→ EXERCISE OBJECTIVE
Work out how many lines of the records contain "computer". Answer with the number and nothing else.

→ DATA TO PROCESS

------------

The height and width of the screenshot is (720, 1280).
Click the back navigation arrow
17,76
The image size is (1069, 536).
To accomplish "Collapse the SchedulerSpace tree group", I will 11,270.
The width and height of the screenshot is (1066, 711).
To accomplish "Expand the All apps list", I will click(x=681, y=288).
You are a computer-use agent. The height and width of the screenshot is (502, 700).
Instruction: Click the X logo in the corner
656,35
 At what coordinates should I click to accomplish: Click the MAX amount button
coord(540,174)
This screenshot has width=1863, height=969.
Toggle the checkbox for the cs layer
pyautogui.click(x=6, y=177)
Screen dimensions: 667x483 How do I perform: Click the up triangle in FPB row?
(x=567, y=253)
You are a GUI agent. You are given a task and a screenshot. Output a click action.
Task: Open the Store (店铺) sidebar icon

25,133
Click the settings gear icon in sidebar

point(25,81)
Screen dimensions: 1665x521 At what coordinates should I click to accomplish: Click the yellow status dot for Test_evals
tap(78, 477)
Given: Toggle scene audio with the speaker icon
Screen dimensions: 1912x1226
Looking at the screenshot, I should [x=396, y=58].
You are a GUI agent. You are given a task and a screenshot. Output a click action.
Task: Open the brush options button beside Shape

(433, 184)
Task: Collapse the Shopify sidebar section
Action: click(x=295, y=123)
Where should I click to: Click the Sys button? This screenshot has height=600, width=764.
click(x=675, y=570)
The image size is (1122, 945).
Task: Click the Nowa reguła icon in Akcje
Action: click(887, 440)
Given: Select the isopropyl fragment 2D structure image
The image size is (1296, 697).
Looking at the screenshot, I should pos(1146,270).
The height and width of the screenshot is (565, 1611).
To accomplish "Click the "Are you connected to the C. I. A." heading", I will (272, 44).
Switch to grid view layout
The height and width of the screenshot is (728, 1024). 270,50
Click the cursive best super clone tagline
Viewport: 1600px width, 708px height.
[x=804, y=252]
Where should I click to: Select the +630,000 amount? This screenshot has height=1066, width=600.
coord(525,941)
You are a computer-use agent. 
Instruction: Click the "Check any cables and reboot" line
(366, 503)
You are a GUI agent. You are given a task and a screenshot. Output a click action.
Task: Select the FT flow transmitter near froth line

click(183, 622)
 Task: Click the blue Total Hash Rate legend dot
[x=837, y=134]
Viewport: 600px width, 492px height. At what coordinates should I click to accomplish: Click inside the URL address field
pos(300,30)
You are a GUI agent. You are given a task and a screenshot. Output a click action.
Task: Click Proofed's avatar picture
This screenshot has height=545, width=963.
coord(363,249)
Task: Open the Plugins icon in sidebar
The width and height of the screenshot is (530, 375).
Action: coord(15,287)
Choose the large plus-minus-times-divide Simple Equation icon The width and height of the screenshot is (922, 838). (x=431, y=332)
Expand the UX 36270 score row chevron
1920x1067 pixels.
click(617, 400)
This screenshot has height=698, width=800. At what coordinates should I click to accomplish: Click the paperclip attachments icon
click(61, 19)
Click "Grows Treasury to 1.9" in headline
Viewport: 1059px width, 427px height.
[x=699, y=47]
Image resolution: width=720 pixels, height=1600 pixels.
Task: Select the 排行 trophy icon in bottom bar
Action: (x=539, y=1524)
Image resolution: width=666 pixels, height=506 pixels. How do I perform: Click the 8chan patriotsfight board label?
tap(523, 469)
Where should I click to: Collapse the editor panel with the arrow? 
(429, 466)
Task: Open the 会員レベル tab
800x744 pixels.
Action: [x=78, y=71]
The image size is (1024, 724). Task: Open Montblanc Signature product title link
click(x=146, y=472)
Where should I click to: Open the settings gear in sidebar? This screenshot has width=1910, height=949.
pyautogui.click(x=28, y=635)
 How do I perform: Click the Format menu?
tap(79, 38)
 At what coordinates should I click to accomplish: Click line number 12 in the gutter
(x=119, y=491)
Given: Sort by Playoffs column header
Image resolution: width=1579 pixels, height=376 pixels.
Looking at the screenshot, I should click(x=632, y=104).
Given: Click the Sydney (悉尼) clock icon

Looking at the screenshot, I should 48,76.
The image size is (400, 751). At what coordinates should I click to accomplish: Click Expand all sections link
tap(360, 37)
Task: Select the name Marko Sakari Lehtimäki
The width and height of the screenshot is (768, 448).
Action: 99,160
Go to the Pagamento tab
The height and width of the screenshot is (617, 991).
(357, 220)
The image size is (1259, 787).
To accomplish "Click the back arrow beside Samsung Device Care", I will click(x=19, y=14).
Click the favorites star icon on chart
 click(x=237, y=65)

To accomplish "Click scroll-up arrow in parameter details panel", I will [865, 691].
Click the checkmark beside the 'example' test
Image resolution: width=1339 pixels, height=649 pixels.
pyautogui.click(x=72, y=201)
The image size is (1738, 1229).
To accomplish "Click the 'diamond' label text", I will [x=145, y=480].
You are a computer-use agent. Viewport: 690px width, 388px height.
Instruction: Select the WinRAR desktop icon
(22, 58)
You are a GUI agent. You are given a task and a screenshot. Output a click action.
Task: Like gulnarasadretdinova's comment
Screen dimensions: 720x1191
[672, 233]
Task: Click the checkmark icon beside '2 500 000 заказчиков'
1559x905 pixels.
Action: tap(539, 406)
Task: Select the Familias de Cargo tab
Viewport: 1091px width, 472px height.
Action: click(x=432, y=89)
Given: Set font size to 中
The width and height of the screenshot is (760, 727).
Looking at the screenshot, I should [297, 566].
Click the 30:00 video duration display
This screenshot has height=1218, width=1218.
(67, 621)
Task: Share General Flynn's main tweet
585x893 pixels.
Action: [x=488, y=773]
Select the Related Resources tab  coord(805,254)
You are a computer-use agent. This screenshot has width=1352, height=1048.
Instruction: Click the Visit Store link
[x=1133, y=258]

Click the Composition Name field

------------

→ RESPONSE TO THIS EXERCISE
4